(TO DO) Go through the lines of the material and tally those with the string "County"; reply with the number alone.

..........

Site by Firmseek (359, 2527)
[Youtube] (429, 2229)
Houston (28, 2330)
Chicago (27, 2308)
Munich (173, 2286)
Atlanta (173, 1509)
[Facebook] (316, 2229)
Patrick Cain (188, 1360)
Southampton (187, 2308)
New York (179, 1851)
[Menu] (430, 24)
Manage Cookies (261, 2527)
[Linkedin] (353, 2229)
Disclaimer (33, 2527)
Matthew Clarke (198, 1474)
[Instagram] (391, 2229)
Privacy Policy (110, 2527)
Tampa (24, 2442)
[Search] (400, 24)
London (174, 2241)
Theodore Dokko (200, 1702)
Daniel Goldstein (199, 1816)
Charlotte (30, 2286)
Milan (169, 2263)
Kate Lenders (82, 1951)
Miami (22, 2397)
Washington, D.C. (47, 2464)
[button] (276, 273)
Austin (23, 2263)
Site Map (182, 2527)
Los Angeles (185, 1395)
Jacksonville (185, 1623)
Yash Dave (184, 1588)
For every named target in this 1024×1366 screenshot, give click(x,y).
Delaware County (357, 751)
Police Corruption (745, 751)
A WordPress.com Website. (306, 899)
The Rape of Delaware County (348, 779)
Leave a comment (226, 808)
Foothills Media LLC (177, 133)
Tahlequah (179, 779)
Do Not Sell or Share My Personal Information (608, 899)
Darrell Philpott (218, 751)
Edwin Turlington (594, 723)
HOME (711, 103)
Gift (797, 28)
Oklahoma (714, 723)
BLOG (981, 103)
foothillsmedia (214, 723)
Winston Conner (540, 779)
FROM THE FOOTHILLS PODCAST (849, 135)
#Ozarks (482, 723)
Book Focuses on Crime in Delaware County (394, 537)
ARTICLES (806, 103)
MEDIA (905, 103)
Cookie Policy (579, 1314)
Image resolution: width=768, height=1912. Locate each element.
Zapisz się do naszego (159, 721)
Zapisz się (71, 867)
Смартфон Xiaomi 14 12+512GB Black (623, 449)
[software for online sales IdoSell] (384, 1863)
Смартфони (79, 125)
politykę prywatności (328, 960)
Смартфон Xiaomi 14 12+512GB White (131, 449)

..........

(SOLUTION TO THIS PROBLEM) 3